The fact that we did not observe induction of gene expression by arabinose could have different reasons. The cells might lack transporters for arabinose (e.g. araE, araFGH) or are capable of effectively degrading arabinose (e.g. by expressing araBAD genes)(Jensen et al., 1993, https://doi.org/10.1111/j.1432-1033.1993.tb19885.x).

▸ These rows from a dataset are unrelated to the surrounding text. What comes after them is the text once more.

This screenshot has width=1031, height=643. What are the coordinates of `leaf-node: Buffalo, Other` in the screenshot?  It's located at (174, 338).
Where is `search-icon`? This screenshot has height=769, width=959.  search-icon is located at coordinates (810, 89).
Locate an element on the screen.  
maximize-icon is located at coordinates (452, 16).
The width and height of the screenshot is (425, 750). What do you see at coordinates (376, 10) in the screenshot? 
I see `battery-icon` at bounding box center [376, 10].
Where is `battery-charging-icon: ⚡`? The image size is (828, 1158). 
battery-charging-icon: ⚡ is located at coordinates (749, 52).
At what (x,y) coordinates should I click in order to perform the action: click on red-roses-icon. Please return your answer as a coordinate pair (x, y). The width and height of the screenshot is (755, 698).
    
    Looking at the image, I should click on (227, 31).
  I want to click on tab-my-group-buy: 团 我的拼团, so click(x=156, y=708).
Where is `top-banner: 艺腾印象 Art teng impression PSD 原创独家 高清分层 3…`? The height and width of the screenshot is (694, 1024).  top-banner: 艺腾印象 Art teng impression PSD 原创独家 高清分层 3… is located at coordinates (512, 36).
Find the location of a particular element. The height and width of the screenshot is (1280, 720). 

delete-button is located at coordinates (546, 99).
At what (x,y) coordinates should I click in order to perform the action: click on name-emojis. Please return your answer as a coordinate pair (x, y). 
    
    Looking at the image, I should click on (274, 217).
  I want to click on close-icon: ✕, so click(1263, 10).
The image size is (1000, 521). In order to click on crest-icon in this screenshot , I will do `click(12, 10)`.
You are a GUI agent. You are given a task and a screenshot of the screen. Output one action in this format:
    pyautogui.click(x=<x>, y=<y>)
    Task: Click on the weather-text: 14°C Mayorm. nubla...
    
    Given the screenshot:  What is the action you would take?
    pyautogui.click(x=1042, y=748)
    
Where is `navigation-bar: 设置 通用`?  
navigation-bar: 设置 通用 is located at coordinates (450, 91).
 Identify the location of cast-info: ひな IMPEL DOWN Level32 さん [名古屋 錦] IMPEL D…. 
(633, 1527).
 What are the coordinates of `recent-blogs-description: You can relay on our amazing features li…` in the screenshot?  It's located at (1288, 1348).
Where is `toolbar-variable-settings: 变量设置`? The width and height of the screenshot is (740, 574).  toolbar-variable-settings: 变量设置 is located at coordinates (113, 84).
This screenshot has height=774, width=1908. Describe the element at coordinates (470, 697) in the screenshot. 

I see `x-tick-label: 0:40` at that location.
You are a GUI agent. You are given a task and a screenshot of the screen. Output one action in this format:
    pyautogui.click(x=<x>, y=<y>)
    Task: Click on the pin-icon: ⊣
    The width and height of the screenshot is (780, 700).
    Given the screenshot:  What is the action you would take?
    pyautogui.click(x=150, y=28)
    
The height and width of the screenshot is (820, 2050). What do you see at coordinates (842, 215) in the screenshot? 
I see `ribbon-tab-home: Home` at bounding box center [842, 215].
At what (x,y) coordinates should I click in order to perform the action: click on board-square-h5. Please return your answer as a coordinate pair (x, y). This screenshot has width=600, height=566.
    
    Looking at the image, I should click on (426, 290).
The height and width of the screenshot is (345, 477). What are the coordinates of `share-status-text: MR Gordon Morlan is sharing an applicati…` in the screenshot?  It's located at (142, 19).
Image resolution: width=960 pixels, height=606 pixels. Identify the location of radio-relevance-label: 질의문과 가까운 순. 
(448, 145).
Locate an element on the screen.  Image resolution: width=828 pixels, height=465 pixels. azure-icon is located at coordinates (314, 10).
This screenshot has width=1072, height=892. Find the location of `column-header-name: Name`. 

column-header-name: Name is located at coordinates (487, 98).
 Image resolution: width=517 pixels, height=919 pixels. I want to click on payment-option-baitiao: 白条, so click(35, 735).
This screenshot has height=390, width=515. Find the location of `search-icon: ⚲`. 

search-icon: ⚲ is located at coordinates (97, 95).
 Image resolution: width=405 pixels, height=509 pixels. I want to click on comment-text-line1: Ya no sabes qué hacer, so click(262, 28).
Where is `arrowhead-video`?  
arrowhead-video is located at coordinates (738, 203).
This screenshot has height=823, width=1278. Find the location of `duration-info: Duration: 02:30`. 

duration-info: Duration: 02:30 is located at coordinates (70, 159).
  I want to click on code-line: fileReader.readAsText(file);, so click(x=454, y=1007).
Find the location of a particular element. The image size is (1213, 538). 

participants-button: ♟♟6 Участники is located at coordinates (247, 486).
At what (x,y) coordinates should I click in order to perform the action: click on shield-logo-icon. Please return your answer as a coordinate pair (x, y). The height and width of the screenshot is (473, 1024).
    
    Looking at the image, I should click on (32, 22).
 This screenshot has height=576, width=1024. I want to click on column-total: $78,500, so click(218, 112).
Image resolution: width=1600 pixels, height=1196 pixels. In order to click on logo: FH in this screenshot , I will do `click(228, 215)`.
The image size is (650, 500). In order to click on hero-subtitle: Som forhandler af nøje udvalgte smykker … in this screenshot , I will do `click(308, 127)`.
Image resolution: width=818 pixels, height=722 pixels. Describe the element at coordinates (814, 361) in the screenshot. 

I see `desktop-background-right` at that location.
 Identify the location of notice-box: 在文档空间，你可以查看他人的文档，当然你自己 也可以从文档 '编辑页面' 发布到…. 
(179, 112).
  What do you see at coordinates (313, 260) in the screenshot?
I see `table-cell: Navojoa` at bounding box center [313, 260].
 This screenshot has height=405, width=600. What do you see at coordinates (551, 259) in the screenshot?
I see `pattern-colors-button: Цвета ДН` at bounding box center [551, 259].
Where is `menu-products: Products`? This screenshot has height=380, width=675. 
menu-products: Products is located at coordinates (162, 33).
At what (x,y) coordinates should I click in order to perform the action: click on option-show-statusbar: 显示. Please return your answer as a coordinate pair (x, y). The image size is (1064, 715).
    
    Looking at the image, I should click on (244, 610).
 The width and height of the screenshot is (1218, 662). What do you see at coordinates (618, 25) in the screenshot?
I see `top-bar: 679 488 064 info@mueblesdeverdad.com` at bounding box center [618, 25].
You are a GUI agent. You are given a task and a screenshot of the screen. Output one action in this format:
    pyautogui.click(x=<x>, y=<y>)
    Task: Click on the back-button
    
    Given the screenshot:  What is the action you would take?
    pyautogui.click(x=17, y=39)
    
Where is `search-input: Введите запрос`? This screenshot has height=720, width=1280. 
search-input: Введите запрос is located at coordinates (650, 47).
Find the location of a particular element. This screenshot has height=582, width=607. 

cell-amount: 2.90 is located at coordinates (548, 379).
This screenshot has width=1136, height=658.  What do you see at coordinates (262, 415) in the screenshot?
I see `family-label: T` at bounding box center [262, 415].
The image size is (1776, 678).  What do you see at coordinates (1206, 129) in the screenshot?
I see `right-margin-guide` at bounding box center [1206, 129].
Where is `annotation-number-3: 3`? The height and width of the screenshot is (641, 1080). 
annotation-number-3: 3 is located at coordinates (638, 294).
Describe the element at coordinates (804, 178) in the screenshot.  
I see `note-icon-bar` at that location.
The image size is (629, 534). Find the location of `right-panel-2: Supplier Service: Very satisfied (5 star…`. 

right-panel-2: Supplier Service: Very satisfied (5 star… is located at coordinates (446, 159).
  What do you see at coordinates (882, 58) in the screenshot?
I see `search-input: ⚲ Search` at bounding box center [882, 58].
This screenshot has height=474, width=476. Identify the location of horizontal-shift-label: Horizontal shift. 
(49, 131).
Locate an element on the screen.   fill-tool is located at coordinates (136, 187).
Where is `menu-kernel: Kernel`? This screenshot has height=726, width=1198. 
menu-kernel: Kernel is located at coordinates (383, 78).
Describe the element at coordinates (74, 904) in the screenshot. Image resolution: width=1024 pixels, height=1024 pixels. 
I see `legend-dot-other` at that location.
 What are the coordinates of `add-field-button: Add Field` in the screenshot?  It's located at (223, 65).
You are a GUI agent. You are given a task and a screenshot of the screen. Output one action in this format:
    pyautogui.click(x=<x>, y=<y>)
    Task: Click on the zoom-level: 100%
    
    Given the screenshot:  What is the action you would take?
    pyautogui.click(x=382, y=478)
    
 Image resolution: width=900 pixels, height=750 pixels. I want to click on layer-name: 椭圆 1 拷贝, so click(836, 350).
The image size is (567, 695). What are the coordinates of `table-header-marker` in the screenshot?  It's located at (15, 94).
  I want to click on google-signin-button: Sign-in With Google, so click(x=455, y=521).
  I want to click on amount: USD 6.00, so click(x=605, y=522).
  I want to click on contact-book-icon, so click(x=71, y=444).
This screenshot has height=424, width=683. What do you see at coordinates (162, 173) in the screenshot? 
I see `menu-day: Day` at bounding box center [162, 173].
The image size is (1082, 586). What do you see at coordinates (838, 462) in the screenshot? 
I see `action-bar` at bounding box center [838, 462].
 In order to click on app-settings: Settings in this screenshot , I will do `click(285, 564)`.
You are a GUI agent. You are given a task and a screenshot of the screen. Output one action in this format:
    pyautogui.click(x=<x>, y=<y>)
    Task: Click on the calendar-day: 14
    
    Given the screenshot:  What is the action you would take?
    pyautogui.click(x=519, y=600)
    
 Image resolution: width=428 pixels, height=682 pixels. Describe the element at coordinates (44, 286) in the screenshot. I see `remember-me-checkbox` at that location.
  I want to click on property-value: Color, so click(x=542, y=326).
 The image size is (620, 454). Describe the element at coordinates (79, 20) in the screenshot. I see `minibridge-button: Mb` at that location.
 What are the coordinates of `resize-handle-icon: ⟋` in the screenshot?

Raw data from the plate reader here

Parameters: 485nm excitation, 525nm emission

Materials:
- LB-media with Chloramphenicol
- Tecan Infinite 200 plate reader
- white 96-well plates with white flat bottoms
- Hitachi Photometer U-1900
- L(+)-Arabinose (provider: ROTH; Art.-Nr. 5118.2)
- 2% agarose gel
- Quick-Load Purple 1kb Plus DNA Ladder

Sequence and Features


Assembly Compatibility:
  • 10
    COMPATIBLE WITH RFC[10]
  • 12
    INCOMPATIBLE WITH RFC[12]
    Illegal NheI site found at 125
  • 21
    INCOMPATIBLE WITH RFC[21]
    Illegal BamHI site found at 65
  • 23
    COMPATIBLE WITH RFC[23]
  • 25
    COMPATIBLE WITH RFC[25]
  • 1000
    INCOMPATIBLE WITH RFC[1000]
    Illegal BsaI.rc site found at 801



Northwestern 2019 - Characterization

The part that we chose to characterize was BBa_K584000 a pBad GFP Generator. We wanted to characterize the optimal concentration of arabinose to induce transcription activity of pBad promoter by measuring the fluorescence per absorbance OD of our cells which have reporter gene (GFP) downstream. To perform this assay, we let E. coli bacteria containing the pBad BBa_K584000 plasmid with sfGFP grow for 9 hours in a plate reader assay. We inoculated the cultures overnight, diluted them to OD = 0.05 in the morning and we let them grow in triplicates up until OD = 0.1. Based on a previous characterization done, we added in arabinose concentration of 0.1% to 0.5% in increments of 0.1% in order to find the concentration at which pBad promoter is most actively induced.


T--Northwestern--CharacterizationAssay.jpg


T--Northwestern--FoldActivation.jpg

Results

Through performing our characterization assay, we demonstrated the growth of fluorescence per optical density of our pBad+GFP cells over time. From our data, we were able to determine the saturation point at which the pBad promoter was maximally induced. We additionally created a fold activation and dose response curve using the cells which were grown in different concentrations of arabinose. We observed through our experiments that the pBad promoter was strongly induced as the arabinose concentration was increased.